§ **EXERCISE**
Every record here should be printed again exactly.

===== DATA SUPPLIED =====

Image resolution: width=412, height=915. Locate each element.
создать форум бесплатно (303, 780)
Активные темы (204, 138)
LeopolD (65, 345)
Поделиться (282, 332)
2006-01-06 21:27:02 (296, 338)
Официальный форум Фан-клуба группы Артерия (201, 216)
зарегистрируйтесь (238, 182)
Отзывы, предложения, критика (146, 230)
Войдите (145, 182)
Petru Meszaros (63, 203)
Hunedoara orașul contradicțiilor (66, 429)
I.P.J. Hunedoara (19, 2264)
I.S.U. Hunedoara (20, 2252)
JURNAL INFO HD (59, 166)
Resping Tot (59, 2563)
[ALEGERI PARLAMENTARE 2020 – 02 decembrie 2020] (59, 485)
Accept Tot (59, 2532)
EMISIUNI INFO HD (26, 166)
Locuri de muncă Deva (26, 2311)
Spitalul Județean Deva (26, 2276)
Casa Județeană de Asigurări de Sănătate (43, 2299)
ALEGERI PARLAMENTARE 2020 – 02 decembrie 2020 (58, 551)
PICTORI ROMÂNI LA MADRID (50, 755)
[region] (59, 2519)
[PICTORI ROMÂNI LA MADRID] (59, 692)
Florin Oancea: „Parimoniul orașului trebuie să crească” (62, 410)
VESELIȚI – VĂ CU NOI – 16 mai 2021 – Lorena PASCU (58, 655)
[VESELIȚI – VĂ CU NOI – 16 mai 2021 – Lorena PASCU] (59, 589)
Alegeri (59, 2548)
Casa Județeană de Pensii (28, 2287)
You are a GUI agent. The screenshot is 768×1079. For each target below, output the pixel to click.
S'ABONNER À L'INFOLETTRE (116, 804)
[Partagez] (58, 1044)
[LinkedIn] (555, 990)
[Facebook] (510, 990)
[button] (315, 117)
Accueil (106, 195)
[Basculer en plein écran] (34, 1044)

=====

§ **WRITTEN SOLUTION**
Image resolution: width=412, height=915. Locate each element.
создать форум бесплатно (303, 780)
Активные темы (204, 138)
LeopolD (65, 345)
Поделиться (282, 332)
2006-01-06 21:27:02 (296, 338)
Официальный форум Фан-клуба группы Артерия (201, 216)
зарегистрируйтесь (238, 182)
Отзывы, предложения, критика (146, 230)
Войдите (145, 182)
Petru Meszaros (63, 203)
Hunedoara orașul contradicțiilor (66, 429)
I.P.J. Hunedoara (19, 2264)
I.S.U. Hunedoara (20, 2252)
JURNAL INFO HD (59, 166)
Resping Tot (59, 2563)
[ALEGERI PARLAMENTARE 2020 – 02 decembrie 2020] (59, 485)
Accept Tot (59, 2532)
EMISIUNI INFO HD (26, 166)
Locuri de muncă Deva (26, 2311)
Spitalul Județean Deva (26, 2276)
Casa Județeană de Asigurări de Sănătate (43, 2299)
ALEGERI PARLAMENTARE 2020 – 02 decembrie 2020 (58, 551)
PICTORI ROMÂNI LA MADRID (50, 755)
[region] (59, 2519)
[PICTORI ROMÂNI LA MADRID] (59, 692)
Florin Oancea: „Parimoniul orașului trebuie să crească” (62, 410)
VESELIȚI – VĂ CU NOI – 16 mai 2021 – Lorena PASCU (58, 655)
[VESELIȚI – VĂ CU NOI – 16 mai 2021 – Lorena PASCU] (59, 589)
Alegeri (59, 2548)
Casa Județeană de Pensii (28, 2287)
You are a GUI agent. The screenshot is 768×1079. For each target below, output the pixel to click.
S'ABONNER À L'INFOLETTRE (116, 804)
[Partagez] (58, 1044)
[LinkedIn] (555, 990)
[Facebook] (510, 990)
[button] (315, 117)
Accueil (106, 195)
[Basculer en plein écran] (34, 1044)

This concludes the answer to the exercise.